>>

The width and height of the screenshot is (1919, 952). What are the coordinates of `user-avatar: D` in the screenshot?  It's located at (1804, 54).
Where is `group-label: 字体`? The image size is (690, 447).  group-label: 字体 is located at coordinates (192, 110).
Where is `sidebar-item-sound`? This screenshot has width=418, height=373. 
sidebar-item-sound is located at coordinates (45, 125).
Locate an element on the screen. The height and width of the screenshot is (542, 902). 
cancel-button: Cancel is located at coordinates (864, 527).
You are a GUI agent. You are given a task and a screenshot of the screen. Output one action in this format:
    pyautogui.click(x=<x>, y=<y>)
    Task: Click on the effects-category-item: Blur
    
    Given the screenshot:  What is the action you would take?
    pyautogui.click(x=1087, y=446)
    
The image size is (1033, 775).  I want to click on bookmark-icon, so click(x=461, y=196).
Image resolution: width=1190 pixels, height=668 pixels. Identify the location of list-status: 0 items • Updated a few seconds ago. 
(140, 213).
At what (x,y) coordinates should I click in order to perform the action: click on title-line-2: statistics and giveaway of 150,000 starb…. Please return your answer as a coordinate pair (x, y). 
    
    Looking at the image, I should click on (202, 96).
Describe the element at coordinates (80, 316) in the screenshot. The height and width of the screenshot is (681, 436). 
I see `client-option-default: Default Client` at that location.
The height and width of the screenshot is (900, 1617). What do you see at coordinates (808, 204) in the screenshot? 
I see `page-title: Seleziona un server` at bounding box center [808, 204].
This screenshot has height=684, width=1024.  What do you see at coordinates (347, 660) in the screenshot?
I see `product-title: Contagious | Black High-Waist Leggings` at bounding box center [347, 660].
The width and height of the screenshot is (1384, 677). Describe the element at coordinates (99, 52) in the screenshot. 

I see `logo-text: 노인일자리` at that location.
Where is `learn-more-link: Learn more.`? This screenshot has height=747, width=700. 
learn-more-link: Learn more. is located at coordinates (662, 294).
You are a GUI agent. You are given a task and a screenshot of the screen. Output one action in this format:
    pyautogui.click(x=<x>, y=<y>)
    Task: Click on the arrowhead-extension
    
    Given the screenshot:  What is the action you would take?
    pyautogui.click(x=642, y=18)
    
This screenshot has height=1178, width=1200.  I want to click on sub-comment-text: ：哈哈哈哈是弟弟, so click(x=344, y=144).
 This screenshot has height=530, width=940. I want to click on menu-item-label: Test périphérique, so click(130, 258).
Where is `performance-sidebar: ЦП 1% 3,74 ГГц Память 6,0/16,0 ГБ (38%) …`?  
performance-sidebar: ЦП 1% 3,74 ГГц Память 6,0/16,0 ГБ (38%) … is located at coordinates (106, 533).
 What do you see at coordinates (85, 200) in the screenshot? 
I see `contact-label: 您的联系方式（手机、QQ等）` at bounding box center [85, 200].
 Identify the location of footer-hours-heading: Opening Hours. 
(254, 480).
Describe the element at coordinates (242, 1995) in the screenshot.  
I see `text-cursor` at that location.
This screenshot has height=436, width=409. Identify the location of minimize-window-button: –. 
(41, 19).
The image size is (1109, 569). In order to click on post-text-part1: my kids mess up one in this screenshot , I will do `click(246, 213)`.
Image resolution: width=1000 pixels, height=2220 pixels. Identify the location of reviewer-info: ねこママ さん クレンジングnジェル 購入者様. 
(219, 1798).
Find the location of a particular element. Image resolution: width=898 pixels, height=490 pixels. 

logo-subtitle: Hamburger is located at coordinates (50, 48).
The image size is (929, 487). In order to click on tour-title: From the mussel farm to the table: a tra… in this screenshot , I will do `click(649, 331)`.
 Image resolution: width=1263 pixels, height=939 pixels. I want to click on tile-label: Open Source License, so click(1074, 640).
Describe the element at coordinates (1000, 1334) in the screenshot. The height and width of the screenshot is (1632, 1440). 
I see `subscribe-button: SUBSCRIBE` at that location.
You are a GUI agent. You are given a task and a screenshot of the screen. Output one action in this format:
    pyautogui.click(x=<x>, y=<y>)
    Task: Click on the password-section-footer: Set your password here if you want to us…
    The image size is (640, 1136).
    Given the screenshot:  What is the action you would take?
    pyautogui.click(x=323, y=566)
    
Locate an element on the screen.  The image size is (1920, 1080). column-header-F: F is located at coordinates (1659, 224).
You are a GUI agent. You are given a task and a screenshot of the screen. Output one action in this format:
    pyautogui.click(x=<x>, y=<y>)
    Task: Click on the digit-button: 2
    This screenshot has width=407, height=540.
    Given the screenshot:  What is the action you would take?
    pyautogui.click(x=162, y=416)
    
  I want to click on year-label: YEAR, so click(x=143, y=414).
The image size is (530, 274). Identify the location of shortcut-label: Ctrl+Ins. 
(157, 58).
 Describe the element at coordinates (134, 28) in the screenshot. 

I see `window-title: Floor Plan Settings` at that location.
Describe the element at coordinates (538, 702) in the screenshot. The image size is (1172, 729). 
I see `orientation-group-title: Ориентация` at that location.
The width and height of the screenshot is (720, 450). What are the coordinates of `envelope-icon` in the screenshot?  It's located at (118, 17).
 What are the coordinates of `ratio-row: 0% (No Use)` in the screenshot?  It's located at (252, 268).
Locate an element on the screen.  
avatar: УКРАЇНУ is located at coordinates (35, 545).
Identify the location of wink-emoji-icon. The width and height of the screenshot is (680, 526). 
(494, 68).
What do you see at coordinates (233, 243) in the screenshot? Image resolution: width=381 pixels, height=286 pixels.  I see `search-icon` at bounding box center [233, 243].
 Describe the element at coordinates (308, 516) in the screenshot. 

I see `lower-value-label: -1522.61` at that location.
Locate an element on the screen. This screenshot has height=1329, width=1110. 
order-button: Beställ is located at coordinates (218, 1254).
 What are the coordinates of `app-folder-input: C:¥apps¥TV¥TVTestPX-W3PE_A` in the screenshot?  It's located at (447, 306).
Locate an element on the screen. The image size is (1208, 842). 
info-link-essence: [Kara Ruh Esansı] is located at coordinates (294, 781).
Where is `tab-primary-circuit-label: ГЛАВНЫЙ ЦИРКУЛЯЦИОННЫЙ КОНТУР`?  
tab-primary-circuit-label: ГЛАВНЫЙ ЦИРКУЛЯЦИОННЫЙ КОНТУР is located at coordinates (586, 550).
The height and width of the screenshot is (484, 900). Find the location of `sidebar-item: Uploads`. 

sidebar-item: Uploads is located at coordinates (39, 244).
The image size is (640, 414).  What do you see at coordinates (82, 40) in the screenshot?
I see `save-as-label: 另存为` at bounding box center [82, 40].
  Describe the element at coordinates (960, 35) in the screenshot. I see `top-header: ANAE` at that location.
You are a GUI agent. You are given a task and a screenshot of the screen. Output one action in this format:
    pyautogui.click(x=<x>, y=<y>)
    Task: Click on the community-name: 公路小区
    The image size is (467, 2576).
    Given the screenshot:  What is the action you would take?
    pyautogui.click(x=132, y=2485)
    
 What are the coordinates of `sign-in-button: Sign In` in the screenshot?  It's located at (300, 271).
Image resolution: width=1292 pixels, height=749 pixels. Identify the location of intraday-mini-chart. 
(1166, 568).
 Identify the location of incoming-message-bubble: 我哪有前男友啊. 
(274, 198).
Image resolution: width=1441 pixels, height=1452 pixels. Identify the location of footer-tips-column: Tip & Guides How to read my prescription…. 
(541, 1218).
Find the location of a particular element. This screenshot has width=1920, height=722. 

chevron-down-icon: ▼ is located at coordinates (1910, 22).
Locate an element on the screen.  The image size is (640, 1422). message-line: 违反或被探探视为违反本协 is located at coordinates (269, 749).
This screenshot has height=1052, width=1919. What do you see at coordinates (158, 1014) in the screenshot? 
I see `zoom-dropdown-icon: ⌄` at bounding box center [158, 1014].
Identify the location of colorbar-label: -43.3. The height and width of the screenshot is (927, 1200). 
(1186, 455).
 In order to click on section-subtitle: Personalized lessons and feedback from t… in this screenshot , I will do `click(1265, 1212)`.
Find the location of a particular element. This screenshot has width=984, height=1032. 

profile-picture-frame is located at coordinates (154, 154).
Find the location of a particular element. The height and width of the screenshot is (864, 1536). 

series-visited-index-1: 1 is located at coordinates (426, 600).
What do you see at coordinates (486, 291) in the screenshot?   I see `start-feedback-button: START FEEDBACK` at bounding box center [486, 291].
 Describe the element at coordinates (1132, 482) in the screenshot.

<<

» **Task statement**: Reproduce the items above verbatim, starting with the line containing "What do you see at coordinates (233, 243)" and ending with the line containing "tab-primary-circuit-label: ГЛАВНЫЙ ЦИРКУЛЯЦИОННЫЙ КОНТУР is", both included.

» **Worked solution**:
What do you see at coordinates (233, 243) in the screenshot? Image resolution: width=381 pixels, height=286 pixels.  I see `search-icon` at bounding box center [233, 243].
 Describe the element at coordinates (308, 516) in the screenshot. 

I see `lower-value-label: -1522.61` at that location.
Locate an element on the screen. This screenshot has height=1329, width=1110. 
order-button: Beställ is located at coordinates (218, 1254).
 What are the coordinates of `app-folder-input: C:¥apps¥TV¥TVTestPX-W3PE_A` in the screenshot?  It's located at (447, 306).
Locate an element on the screen. The image size is (1208, 842). 
info-link-essence: [Kara Ruh Esansı] is located at coordinates (294, 781).
Where is `tab-primary-circuit-label: ГЛАВНЫЙ ЦИРКУЛЯЦИОННЫЙ КОНТУР`?  
tab-primary-circuit-label: ГЛАВНЫЙ ЦИРКУЛЯЦИОННЫЙ КОНТУР is located at coordinates (586, 550).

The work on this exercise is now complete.